Although many folks have declared Ready Reference to be dead in this Googleized reference environment, our research reported preliminary results of a large international study that found 30% of the live chat questions to be of this type! Another interesting finding, users were inappropriate (rude, impatient, goofing off, inappropriate questions or language) in less than 1% of the transcripts!
Since returning from ALA in New Orleans I have been scrambling to get caught up (OY!) & have been wanting to post these finding and others reported in 2 presentations that Lynn Connaway(of OCLC) and I gave at the conference. The PowerPt. slides have just been posted to the "Seeking Synchronicity" grant website and can be viewed by clicking on the links below. Both presentations provide preliminary results from our 2 year grant project, supported by IMLS, which is now 3/4 through the 1st year of a 2 year study.
The 1st presentation was for the QuestionPoint User's Group Meeting on 6/25/06 and was called "Seeking Synchronicity: Evaluating Virtual Reference Transcripts"
This presentation discussed the results of our analysis of 256 live chat transcripts (selected randomly) from QuestionPoint and conduct of 7 focus groups (live chat reference users, non-users, and librarians). As can be seen in the ppt, we did the following analyses of the chat transcripts (& here's a glimpse of some of our results, see ppt for more).

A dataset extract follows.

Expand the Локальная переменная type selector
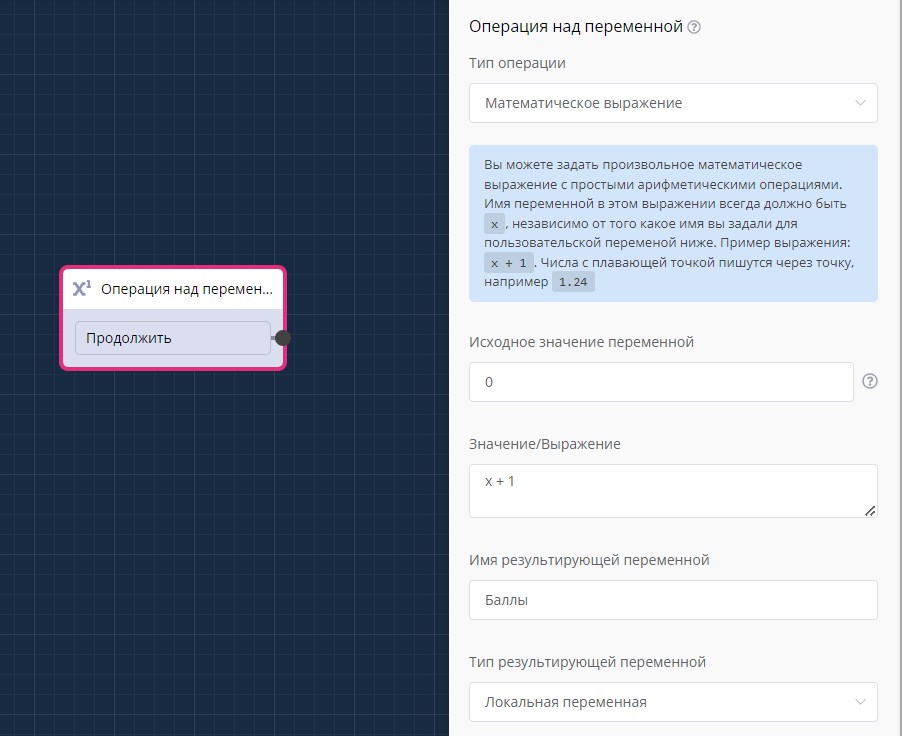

Geographical Distribution (the most questions were received by California, Maryland, and Australia; the most questions referred/answered were by California, Australia, and Maryland)
Type of Library Receiving Question (most by Consortium, Public, University, Medical, Law, State)
Type of Question Asked (using Katz/Kaske/Arnold categories) (Subject Search, 37%; Ready Reference 30%; Procedural, 25%; Inappropriate <1%)
Subject of Question (using Dewey Decimal Classification (Social Science, 42%; History & Geography 21%; Science 11%)
Service Duration (Mean 13 min. 53 sec.; Median 10 min. 37 sec.)
Interpersonal Communication (found dimensions that facilitators or were barriers to positive chat interactions, see ppt for more detail).
The 2nd presentation was for the Library Research Round Table forum on 6/24/06 and was called "Face-Work in Chat Reference Encounters." We've analyzed an international sample of 226 live chat transcripts from QuestionPoint using a framework from the work of the great sociologist Erving Goffman (yes, Erving not Irving!). Results of this research provide us with a way to help understand how import ritual behavior (like greetings, closings, apologies, polite behavior, etc.) is in live chat as well as in face-to-face reference encounters.
Hope the above tantalizes you enough to take a look at the ppt slides. Handouts will also be available soon at the grant website!
I was tantalized and the slides were very informative and interesting. Please keep us updated for when the handouts are posted.
ReplyDeleteGreat explanations and data backing up the presentations, Marie--thanks for sharing and leading us to the PPT slides, too. Good luck with the IMLS grant project--I can't think of anyone who would do a better job with it, and you present this type of complex info so well to your diversified audiences!